I could be wrong (this is common) but it seems as though pyro.infer.Predictive
doesn’t support dynamic model structure.
def model():
choice = pyro.sample("choice", dist.Categorical(probs=0.5 * torch.ones(2)))
if choice == 0:
# normal model
mu = pyro.sample("mu", dist.Normal(0, 1))
sigma = pyro.sample("sigma", dist.Exponential(1))
symm = pyro.sample("symm", dist.Normal(mu, sigma))
return symm
elif choice == 1:
# exponential model
rate = pyro.sample("rate", dist.Gamma(1, 3))
asym = pyro.sample("asym", dist.Exponential(rate))
return asym
Sampling from the prior predictive distribution:
prior_predictive = pyro.infer.Predictive(model, num_samples=100)
prior_samples = prior_predictive()
This generates an internal KeyError
:
---> 42 collected.append({site: trace.nodes[site]['value'] for site in return_site_shapes})
43
44 if return_trace:
KeyError: 'mu'
This makes sense because the categorical distribution generated a 1 during a run of the model. Fine. For a sanity check, the manual prior predictive distribution is fine:
draws = torch.tensor(list(map(lambda x: model(), range(100)))

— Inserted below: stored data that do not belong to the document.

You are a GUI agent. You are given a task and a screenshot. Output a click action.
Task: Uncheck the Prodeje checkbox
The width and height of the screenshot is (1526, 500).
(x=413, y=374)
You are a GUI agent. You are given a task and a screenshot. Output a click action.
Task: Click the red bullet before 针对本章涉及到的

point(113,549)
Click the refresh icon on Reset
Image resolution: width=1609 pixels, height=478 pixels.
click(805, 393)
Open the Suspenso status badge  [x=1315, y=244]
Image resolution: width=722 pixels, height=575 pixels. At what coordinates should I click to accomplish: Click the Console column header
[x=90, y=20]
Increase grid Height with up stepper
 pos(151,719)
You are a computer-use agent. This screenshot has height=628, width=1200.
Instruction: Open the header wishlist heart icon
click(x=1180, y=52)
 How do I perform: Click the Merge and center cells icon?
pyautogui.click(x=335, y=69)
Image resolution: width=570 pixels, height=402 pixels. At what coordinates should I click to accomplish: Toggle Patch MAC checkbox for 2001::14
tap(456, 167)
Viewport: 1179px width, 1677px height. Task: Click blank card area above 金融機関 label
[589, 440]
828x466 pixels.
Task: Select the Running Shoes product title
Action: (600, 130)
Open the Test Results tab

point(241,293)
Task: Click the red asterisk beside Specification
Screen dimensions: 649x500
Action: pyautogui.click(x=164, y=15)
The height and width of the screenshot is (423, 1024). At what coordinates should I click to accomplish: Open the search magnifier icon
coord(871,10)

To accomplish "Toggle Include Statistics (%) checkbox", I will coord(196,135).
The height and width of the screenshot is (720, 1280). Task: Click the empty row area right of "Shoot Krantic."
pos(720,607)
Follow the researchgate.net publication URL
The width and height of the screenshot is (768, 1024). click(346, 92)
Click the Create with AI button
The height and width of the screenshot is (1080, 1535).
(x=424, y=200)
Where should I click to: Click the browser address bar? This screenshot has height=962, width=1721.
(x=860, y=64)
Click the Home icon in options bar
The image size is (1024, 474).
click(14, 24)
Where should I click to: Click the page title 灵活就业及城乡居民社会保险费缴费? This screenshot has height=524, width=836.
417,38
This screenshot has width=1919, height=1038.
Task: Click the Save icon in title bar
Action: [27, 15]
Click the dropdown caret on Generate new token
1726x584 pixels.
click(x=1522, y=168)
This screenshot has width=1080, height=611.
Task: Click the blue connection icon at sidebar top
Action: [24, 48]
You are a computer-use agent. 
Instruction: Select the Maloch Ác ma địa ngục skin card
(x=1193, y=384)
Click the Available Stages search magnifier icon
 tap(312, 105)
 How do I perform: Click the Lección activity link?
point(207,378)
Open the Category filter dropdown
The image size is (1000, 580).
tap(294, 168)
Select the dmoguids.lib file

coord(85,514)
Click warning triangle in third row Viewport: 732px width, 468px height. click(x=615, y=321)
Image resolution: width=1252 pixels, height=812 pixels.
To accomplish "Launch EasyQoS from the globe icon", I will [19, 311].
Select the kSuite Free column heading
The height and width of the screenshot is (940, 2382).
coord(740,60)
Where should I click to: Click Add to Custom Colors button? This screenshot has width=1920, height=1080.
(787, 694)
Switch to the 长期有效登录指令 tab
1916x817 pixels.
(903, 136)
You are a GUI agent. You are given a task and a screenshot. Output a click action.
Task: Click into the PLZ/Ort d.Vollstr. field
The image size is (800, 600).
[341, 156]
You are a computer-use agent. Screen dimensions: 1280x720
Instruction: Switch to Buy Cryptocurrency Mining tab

gives the expected (strange-looking) prior predictive distribution.
Question:
a) Am I doing something wrong here? There is nothing in the documentation about dynamic vs static model structure with Predictive
.
b) This seems like a pretty easy fix — just put nan
in the dictionary if a KeyError
arises when trying to access a sample node that doesn’t exist. Should I submit a pull request or something?
Thanks in advance and sorry if I’m missing something obvious!